In a recent analysis, Philip Walton discusses the current state of ES5 on the web, highlighting significant changes since 2017 when he first addressed the deployment of ES6+ code without transpiling to ES5. While many web developers have adopted this approach, JavaScript library authors remain constrained due to the need for compatibility across various deployment environments. The discontinuation of support for IE 11 in 2022 has allowed many businesses to move away from ES5, yet a substantial portion of popular websites still deploy code that is transpiled to ES5, often resulting in unnecessary bloat. Walton emphasizes that while there is nothing inherently wrong with ES5, the practice of transpiling modern code to ES5 can lead to excessive polyfills and larger bundle sizes. His findings reveal that 89% of the top 10,000 websites serve untranspiled ES6+ syntax, indicating a shift in the landscape where supporting legacy browsers is becoming less critical. He recommends that library authors reconsider the need to transpile to ES5, as the majority of sites are already using ES6+ syntax. The article concludes with a call for better configurations in build tools to avoid unnecessary code bloat and improve performance.

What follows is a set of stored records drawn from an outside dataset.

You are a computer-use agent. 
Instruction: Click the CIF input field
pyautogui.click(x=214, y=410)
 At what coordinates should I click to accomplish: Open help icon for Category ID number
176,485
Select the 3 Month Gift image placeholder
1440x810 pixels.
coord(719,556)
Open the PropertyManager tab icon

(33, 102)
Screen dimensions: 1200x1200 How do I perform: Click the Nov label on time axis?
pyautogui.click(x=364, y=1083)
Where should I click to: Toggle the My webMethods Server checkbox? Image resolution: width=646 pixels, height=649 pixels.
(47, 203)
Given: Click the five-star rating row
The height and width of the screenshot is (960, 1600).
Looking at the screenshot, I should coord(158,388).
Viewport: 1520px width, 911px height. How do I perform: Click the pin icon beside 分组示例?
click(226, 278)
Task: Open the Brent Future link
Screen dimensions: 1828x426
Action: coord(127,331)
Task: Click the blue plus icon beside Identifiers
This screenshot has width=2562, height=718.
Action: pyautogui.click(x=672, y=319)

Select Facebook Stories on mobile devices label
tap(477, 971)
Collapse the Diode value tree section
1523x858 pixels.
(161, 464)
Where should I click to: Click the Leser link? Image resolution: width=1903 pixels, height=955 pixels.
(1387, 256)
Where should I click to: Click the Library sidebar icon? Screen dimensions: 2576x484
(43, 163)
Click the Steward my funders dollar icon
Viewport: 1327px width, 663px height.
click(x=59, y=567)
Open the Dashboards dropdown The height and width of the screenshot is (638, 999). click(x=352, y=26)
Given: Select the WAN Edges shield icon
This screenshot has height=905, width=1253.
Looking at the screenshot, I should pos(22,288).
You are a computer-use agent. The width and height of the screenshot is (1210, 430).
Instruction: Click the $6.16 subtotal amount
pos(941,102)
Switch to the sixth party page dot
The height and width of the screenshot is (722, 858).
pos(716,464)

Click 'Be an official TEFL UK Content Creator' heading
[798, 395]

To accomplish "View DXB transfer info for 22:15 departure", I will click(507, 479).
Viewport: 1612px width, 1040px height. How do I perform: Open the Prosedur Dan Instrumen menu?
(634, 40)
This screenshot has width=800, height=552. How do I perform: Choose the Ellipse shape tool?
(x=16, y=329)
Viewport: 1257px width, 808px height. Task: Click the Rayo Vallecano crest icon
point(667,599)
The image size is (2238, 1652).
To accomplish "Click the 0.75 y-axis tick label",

- The discontinuation of IE 11 support has shifted the need for ES5 compatibility.

- A significant number of popular websites are serving untranspiled ES6+ syntax.

- Transpiling modern code to ES5 can lead to excessive polyfills and larger bundle sizes.

- Library authors are encouraged to stop transpiling to ES5 as most sites are using ES6+.

- Improved configurations in build tools are necessary to reduce unnecessary code bloat.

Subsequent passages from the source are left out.